The majority of Americans are probably more familiar with the 1967 movie version of In the Heat of the Night than they are with John Ball’s original novel. Both are engaging works. The film starred Sidney Poitier, Rod Steiger, and Warren Oates, and was directed by Norman Jewison. Poitier (who passed away earlier this month) refused to shoot the movie in the South, due to threats he and singer-actor Harry Belafonte had received from the Ku Klux Klan. The movie turned out to be a hit, winning five Academy Awards, including Best Actor for Steiger and Best Picture. A TV crime drama, inspired by the 1965 novel and 1967 film, ran from 1988 to 1995. It starred Carroll O’Connor as Chief Bill Gillespie and Howard Rollins as Detective Virgil Tibbs.

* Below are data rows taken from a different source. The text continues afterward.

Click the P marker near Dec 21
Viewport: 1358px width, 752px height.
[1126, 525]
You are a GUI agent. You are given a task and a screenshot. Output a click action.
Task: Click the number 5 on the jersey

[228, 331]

There is no happy ending in Ball’s slender book, other than in the fact that justice is done, and that a tenuous truce has been achieved, in a very small way, between Blacks and whites in the South. There’s nothing in-your-face about the conclusion, just the quiet and individual rectitude of two men who are worlds apart. However, there is one other thing worth noting. Gillespie sees Tibbs off at a train station in the middle of the night, and gives Tibbs permission—which the Pasadena detective had requested—to sit on a whites-only bench. The chief then thanks Tibbs, and Tibbs says it was a pleasure helping out. Goodbyes are said, but then Gillespie declines to offer his hand for shaking. Virgil Tibbs is left to sit alone in silence, on the whites-only bench. Metaphorically speaking, he has been left to carry on the fight for racial justice by himself, with no assistance from Gillespie or his ilk, yet he has already won approval of a sort.

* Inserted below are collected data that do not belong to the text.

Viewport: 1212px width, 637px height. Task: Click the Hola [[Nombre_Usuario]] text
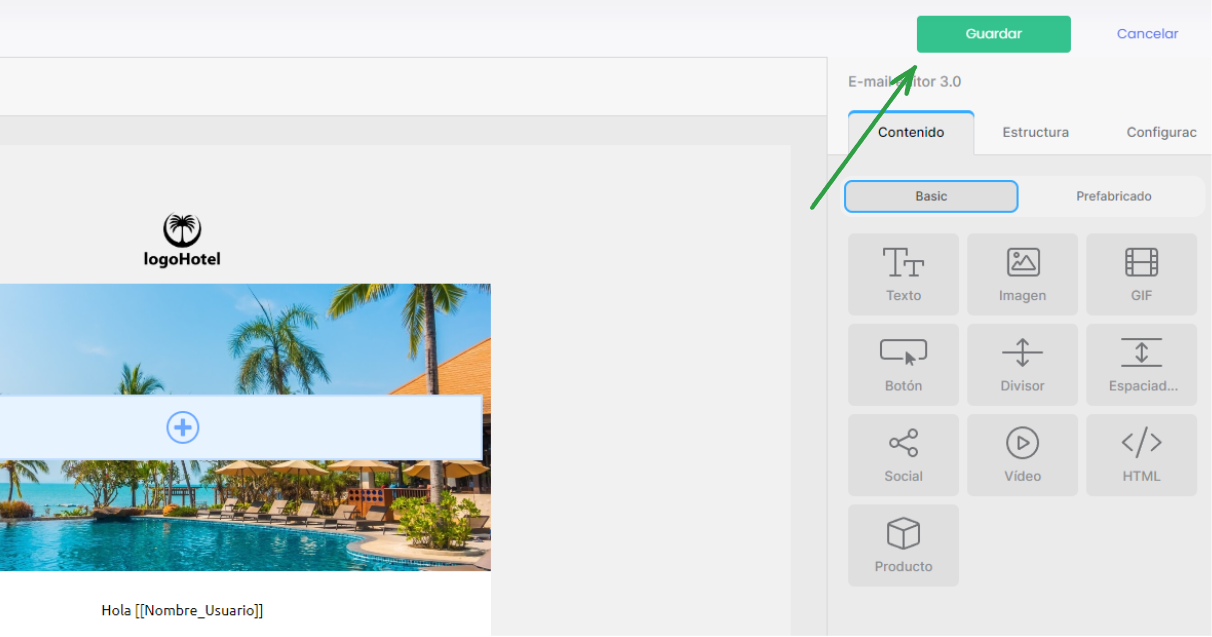point(182,610)
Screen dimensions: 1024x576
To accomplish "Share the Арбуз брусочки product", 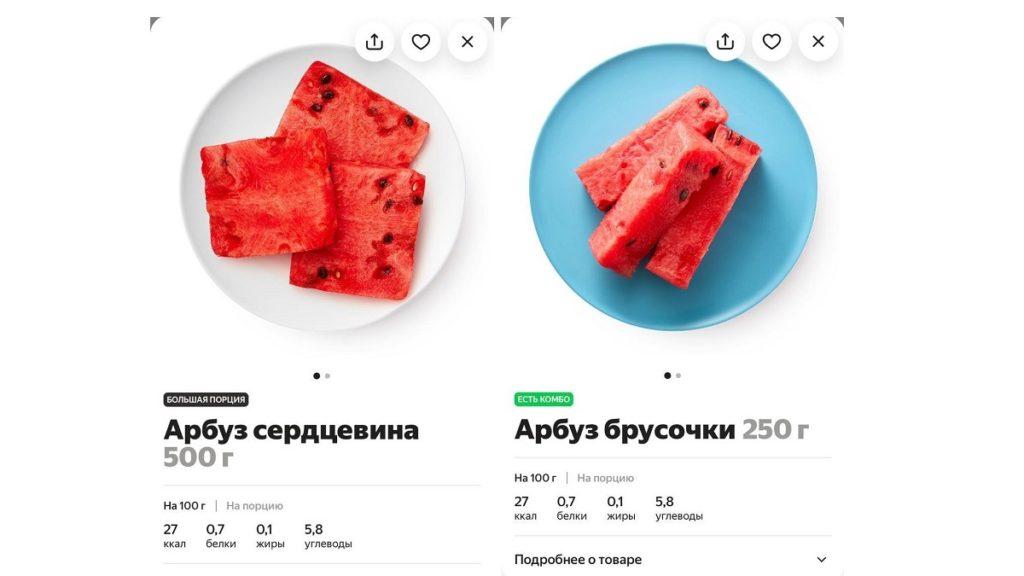I will point(725,42).
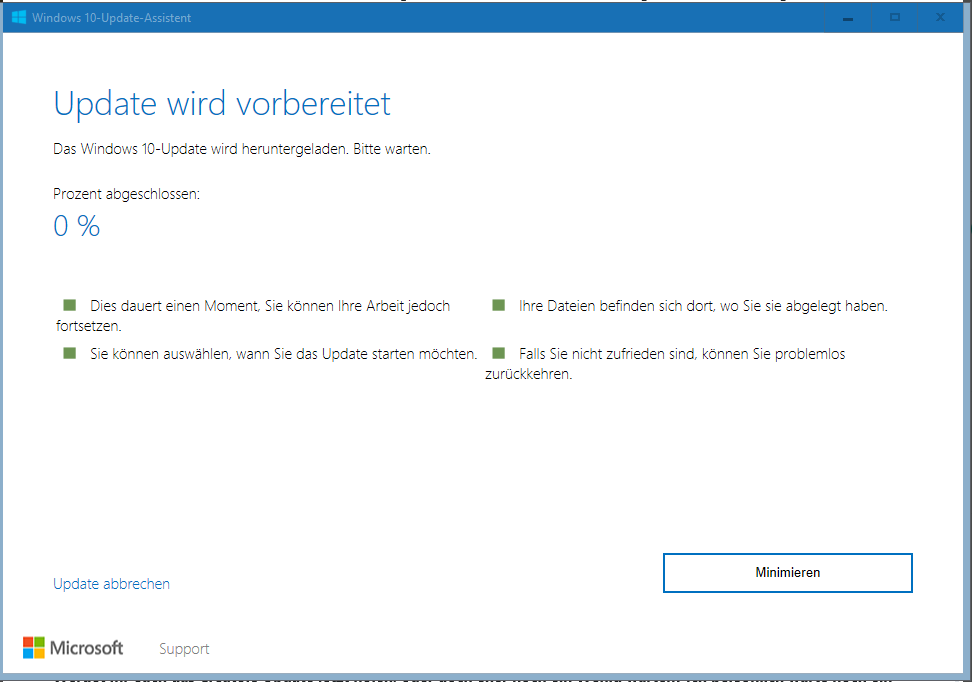Close the Windows 10-Update-Assistent window

[x=940, y=17]
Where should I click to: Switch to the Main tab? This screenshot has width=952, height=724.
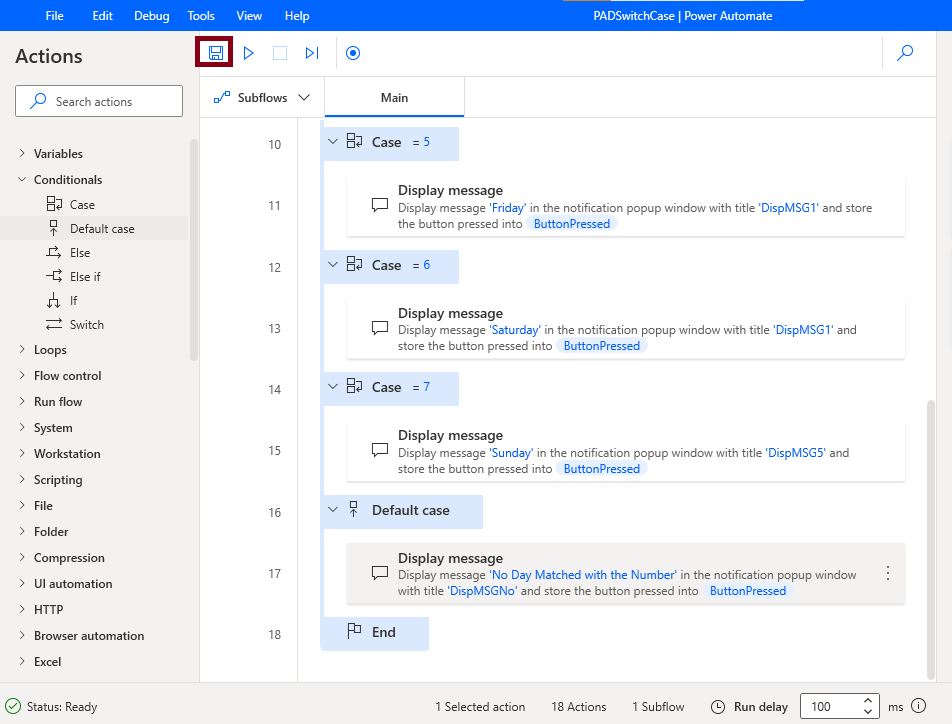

READ MORE: “Remembering John Ball, the Writer Who Gave Us Virgil Tibbs,” by Kevin Mims (Quillette).
2 comments:
Thanks for giving the book some attention here--eclipsed so often by the movie. Significant differences between the two, as you say, and glad you charted through those. The ending to the book.... not hardly triumphant. And it's fascinating to see how the changes in attitudes during the Civil Rights Era between the book's publication and the movie adaptation (and Poitier himself, of course!) may have influenced and infused the stronger portrayal of Tibbs in the film and the more positive ending.
Thanks so much for all this!
Also, I think Ball was annoyed enough by the changes in his narrative when filmed that he made sure the first sequel novel would be unfilmable, at least as an "A" feature in the US...THE COOL COTTONTAIL, ser in a nudist camp.